Mirvac Group has reported its full year results for the financial year ended 30 June 2014.
- profit attributable to securityholders significantly increased from $139.9 million (30 June 2013) to $447.3 million;
- operating earnings of 11.9 cents per stapled security (“cpss”), in line with guidance and up 9.2 per cent;
- distributions of $331.1 million, representing 9.0 cpss, up 3.4 per cent;
- acquired $854.8 million of assets in core locations across the office, retail, industrial and residential sectors;
- disposed of $624.0 million of non-core assets, improving the quality of the Mirvac Property Trust (“MPT”) portfolio;
- reduced asset specific risk with the sale of 50.0 per cent of 275 Kent Street, Sydney;
- reached $1.2 billion in residential pre-sales contracts and settled 2,482 residential lots;
- achieved 10.5 per cent Development return on invested capital at 30 June 2014, above target 10.0 per cent, and residential gross margins of 24.3 per cent, also above target; and
- delivered a total securityholder return of 19.8 per cent, outperforming the S&P/ASX 200 A-REIT index which was 5.9 per cent.

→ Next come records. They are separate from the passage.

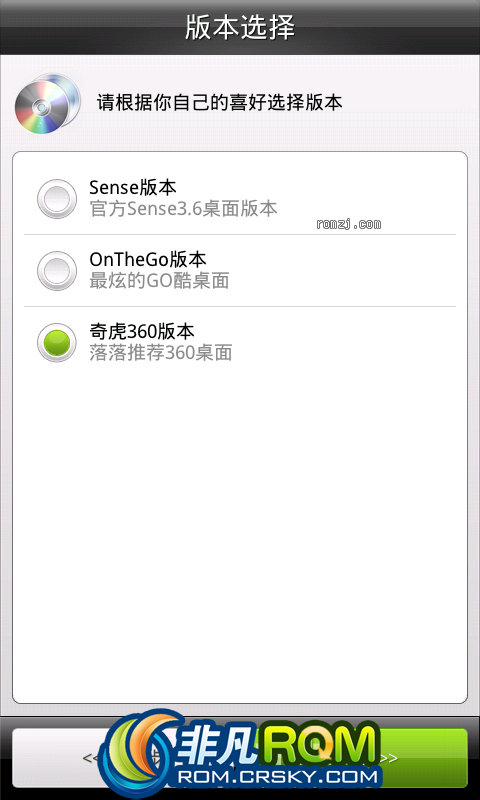Click the ROM.CRSKY.COM watermark link
The width and height of the screenshot is (480, 800).
(274, 778)
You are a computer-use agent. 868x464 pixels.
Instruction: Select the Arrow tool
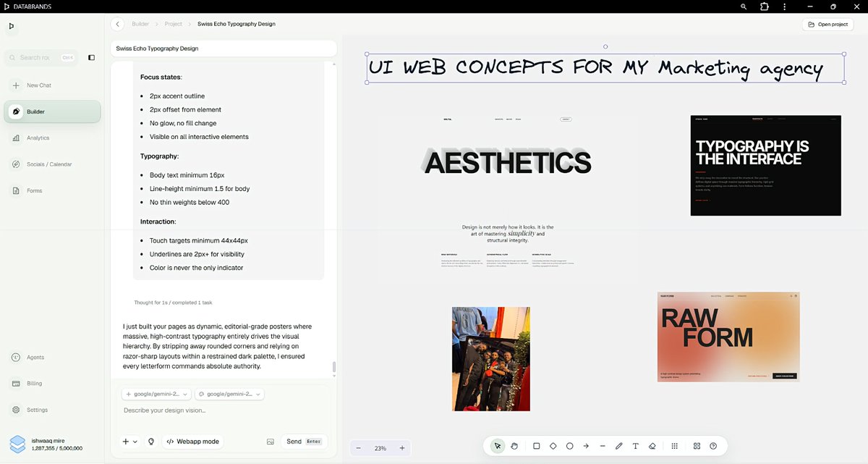pos(586,446)
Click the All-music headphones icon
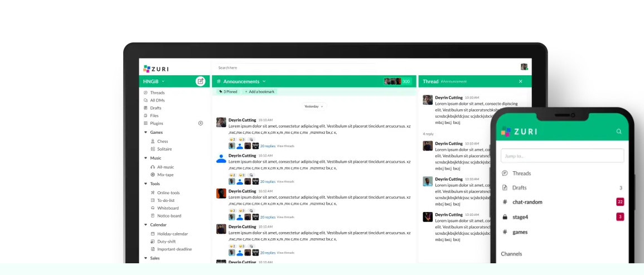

Mirvac CEO & Managing Director, Susan Lloyd-Hurwitz, said, “This year has been a tremendously successful year for the Group, characterised by strong performance, delivering the strategy and setting the business up for the future.
“We successfully completed a substantial volume of acquisitions and disposals over the year that significantly improved the quality of our MPT portfolio, and strong metrics ensured we continued to outperform the IPD index in the office, retail and industrial sectors.
“We achieved a 10.5 per cent Development return on invested capital at year end, ahead of our target of 10.0 per cent, and we substantially restocked our residential and commercial development pipeline to deliver future earnings.
“Our strong performance saw us deliver a total securityholder return of 19.8 per cent.”